▶ [Data under study]

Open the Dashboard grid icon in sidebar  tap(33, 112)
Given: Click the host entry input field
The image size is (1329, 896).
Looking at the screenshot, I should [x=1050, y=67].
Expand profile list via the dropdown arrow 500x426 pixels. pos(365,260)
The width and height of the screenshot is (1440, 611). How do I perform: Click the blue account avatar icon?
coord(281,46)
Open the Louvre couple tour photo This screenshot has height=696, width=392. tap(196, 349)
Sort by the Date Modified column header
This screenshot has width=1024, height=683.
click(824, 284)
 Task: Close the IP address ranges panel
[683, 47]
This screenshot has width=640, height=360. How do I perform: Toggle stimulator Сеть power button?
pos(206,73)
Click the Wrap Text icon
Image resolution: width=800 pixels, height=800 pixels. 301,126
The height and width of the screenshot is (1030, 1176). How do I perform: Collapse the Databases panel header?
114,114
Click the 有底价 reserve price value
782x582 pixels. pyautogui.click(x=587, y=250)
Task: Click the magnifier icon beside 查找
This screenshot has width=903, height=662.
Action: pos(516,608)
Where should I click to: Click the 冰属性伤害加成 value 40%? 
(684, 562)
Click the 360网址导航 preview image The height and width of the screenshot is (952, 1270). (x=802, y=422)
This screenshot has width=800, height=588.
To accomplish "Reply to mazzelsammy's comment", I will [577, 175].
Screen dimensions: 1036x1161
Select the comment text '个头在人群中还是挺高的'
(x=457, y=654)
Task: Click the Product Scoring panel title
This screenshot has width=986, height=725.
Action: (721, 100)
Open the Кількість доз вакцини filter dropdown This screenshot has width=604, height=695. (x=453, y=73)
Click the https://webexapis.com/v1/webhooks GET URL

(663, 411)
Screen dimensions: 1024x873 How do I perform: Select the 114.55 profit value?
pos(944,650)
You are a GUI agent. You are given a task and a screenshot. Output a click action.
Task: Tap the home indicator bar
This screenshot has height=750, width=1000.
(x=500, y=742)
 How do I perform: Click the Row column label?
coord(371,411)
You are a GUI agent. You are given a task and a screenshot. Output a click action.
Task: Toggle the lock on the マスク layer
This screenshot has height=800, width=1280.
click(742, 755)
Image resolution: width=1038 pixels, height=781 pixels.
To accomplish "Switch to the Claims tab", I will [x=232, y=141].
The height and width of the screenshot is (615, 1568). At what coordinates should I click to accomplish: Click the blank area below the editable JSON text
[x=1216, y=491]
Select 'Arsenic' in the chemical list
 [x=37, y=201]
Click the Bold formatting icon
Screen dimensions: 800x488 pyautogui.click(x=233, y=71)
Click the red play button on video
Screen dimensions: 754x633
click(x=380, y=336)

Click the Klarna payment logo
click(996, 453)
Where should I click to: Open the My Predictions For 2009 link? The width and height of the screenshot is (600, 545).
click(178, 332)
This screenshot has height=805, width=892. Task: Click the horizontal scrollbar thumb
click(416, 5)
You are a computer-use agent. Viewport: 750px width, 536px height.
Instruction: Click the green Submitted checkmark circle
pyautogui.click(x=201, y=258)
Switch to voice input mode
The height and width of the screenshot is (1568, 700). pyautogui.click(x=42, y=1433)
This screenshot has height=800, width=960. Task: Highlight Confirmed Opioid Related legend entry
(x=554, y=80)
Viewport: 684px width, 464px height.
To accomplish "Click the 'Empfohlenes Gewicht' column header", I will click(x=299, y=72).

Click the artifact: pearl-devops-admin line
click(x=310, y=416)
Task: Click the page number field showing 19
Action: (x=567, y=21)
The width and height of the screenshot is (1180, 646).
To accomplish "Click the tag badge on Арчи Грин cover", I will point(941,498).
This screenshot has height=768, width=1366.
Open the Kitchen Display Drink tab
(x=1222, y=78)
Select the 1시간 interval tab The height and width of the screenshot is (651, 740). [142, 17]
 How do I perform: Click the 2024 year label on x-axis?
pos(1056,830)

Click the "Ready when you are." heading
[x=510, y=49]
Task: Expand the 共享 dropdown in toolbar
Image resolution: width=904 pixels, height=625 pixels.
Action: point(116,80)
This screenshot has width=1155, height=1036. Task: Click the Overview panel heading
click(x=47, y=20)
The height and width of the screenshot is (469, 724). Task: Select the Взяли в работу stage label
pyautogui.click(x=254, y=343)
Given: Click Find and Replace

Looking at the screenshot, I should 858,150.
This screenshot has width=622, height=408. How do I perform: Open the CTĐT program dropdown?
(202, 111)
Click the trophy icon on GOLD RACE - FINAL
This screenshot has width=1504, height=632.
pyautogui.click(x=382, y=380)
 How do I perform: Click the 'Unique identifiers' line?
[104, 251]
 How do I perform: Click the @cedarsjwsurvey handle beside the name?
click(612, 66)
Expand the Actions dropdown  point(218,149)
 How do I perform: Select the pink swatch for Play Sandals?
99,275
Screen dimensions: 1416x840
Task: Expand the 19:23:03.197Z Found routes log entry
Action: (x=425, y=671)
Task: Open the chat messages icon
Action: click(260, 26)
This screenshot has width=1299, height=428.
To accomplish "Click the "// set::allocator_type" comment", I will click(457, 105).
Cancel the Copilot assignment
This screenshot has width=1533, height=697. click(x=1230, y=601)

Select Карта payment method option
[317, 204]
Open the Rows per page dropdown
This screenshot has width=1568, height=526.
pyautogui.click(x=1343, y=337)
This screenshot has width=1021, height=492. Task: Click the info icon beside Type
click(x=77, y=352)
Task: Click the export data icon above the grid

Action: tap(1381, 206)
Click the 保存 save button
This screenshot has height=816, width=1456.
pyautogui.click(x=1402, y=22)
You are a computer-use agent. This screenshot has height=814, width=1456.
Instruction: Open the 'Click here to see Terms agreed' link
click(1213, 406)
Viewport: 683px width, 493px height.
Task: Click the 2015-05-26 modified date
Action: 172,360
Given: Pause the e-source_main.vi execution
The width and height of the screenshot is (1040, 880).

▶ [Exercise prompt] Please transcribe only the lines in the records above running from the line that has "Task: Close the IP address ranges panel" through the line that has "Task: Click the magnifier icon beside 查找", both included, exactly as they appear.

▶ [Task result]
 Task: Close the IP address ranges panel
[683, 47]
This screenshot has width=640, height=360. How do I perform: Toggle stimulator Сеть power button?
pos(206,73)
Click the Wrap Text icon
Image resolution: width=800 pixels, height=800 pixels. 301,126
The height and width of the screenshot is (1030, 1176). How do I perform: Collapse the Databases panel header?
114,114
Click the 有底价 reserve price value
782x582 pixels. pyautogui.click(x=587, y=250)
Task: Click the magnifier icon beside 查找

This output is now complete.